France’s development aid objectives appear to be compromised by a reduction in the base of the Financial Transaction Tax (FTT), which funds more than one-fifth of the country’s international solidarity effort. EURACTIV France reports.
Paris will have to find a way to carry out its planned development budget increase with a more restricted financial transaction tax. In 2017, 22% of France’s official development assistance (ODA) was funded by the FTT.
But the promise of a boost for the French capital’s financial sector after Brexit has pushed the government to abandon plans to broaden the tax base of the FTT in 2018 to cover high frequency, speculative day trading activities.
Prime Minister Édouard Philippe announced the planned expansion would be dropped on 7 July at the presentation of a package of measures designed to make Paris an attractive destination for London’s financial businesses.
The broader tax base, agreed after a long struggle in parliament, would have significantly increased the revenues of the FTT. According to Alexandre Naulot from Oxfam France, an FTT that covered day trading would have generated “between €2bn and €4bn” for the state coffers each year, compared to €1bn currently.
A portion of this extra cash was earmarked for France’s public development budget, which is already a major recipient of FTT funds.
Straddling the fence
By making concessions to the world of finance in order to remain competitive against Frankfurt, Paris’ main rival for the City’s exiles, the French government could well be endangering its goal of spending 0.7% of gross national income (GNI) on ODA by 2025 and increasing its climate finance. Today, France’s ODA budget is just 0.38% of GNI.
“France cannot turn down crucial resources simply to attract the banks. [The government] should explain how it intends to fulfil Emmanuel Macron’s electoral promise of allocating 0.7% of GNI to development. To be credible, the trajectory towards 0.7% must be enshrined in law,” said Friederike Röder, director of the NGO ONE France.
Without a more comprehensive FTT, this target may be impossible to achieve.
According to a report by the Institute for Sustainable Development and International Relations (IDDRI) and the NGO Action Santé Mondiale, entitled ‘Can France keep its commitment to spend 0.7% of national wealth on development aid?’, the FTT is indispensable to any ODA budget increase.
By spending between 50% and 75% of revenues from a strengthened FTT on international solidarity efforts, the French state could increase its aid budget “by 15-28% each year”, the report stated.

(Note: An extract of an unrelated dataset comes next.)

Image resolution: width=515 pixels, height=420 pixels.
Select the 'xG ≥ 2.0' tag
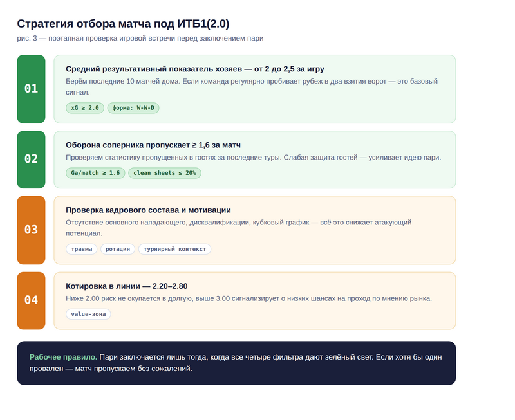point(85,108)
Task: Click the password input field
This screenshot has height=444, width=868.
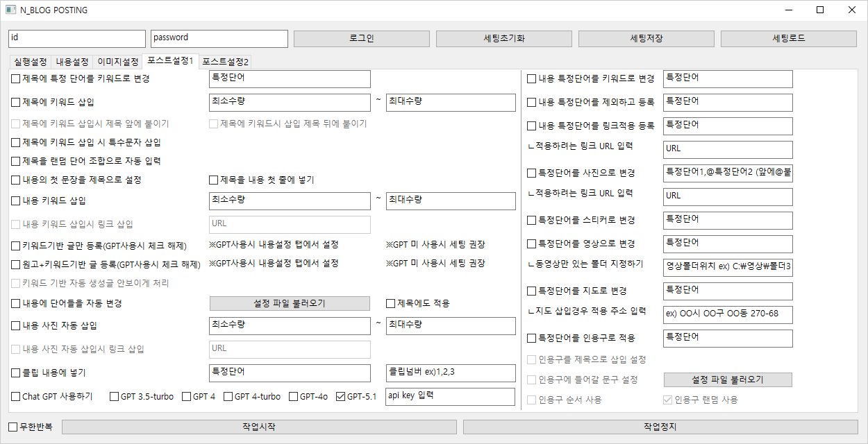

At a time when budgets are tight, this would be a considerable boost. It would be very difficult to achieve a similar result without the addition of day trading to the FTT’s tax base.
Since 2010, France’s ODA budget has fallen from 0.5% of GNI to 0.38% in 2016, taking it further from the OECD’s 0.7% target.
In Europe, only the United Kingdom, the Netherlands, Luxembourg, Norway, Sweden, Denmark and Germany have achieved this target.